If its digital strategy is successful, the content will inherently reach and draw in a younger audience who “are at the forefront of the shift to digital platforms,” says Paul McGrath, director of digital content at CBC. (One comScore report found the pubcaster reaches 59% of all Canadian millennials each month.)

And it’s through social video content that CBC is really connecting. Clips of its new linear sketch comedy series Baroness von Sketch Show (Frantic Films) have more than 8.4 million hits on Facebook (read more about the show’s digital domination strategy), while a CBC Arts video feature on Marina Bychkova garnered more than 20 million views on the platform. On average, CBC videos are viewed 17 million times each month on YouTube, according to analytics from the video site. Both platforms are helping drive traffic to the CBC’s website and creating more awareness for its programming, McGrath says.

Of course, you can’t talk about CBC’s success without acknowledging the 2016 Rio Olympics – the most-watched summer Games by Canadian audiences. English primetime coverage reached an average of 2.3 million Canadians, a 23% increase from the 2012 London Games on CTV. CBC also live streamed more than 4,000 hours of Olympics coverage online and unveiled a VR app, which provided 360-degree video for select events, including the opening and closing ceremonies.

As for linear TV programming, Catto says the pubcaster is committed to long-form content. It recently debuted Kim’s Convenience (Thunderbird, in association with the Soulpepper theatre company) and Shoot the Messenger (Hungry Eyes Film & Television), for example. But to produce premium-cable-quality content, CBC is increasingly turning to producing and distributing partners, such as Netflix.
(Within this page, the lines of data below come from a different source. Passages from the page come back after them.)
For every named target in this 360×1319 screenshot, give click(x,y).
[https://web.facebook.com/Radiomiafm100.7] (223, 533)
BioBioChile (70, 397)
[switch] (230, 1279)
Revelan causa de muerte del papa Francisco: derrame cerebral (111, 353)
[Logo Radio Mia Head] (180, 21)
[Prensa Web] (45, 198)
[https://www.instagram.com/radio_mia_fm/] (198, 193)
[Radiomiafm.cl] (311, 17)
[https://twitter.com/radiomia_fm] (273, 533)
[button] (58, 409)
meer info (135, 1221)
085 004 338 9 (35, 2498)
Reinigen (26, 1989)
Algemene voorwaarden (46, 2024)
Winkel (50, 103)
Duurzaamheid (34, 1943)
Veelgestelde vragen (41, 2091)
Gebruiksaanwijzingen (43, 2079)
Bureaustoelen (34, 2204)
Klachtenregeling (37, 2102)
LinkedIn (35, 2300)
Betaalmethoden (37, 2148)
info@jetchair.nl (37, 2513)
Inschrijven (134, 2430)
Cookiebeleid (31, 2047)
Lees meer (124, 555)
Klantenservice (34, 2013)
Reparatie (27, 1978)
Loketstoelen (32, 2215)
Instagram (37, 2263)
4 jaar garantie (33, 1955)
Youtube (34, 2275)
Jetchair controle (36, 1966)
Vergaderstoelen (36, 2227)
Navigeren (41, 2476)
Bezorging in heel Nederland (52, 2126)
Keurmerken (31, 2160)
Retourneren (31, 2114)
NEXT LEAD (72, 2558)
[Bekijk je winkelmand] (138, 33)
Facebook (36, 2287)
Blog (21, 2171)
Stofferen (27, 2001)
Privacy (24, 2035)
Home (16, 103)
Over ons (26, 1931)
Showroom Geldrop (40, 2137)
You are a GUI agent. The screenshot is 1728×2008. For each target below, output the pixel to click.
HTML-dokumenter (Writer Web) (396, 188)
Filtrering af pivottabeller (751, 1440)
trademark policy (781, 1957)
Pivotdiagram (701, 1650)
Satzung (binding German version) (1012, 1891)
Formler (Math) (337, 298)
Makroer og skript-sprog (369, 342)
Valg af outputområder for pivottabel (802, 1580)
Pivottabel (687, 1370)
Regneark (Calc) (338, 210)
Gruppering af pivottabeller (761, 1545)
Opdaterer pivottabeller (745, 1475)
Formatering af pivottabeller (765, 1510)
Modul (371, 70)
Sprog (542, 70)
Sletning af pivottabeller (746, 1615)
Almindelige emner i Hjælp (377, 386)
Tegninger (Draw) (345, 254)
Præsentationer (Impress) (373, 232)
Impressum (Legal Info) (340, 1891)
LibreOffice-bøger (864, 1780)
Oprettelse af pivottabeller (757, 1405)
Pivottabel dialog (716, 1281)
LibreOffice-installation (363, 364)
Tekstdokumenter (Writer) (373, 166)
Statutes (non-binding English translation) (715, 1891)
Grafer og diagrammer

This summer, the CBC and the streamer co-commissioned miniseries Alias Grace, written and produced by Sarah Polley and Halfire Entertainment and adapted from Margaret Atwood’s 1996 novel. The duo also partnered on eight-parter Anne, the TV adaptation of L.M Montgomery’s classic Anne of Green Gables. “We know the content is there, but sometimes you need that budget to really realize what you want,” Catto says.

With wins behind them and an infusion of federal cash in front of them, Catto says the CBC can now think long-term. “This stable funding over the next five years makes it possible for us to plan programming further out, in a way we haven’t been able to before, to better serve Canadian audiences on all platforms.”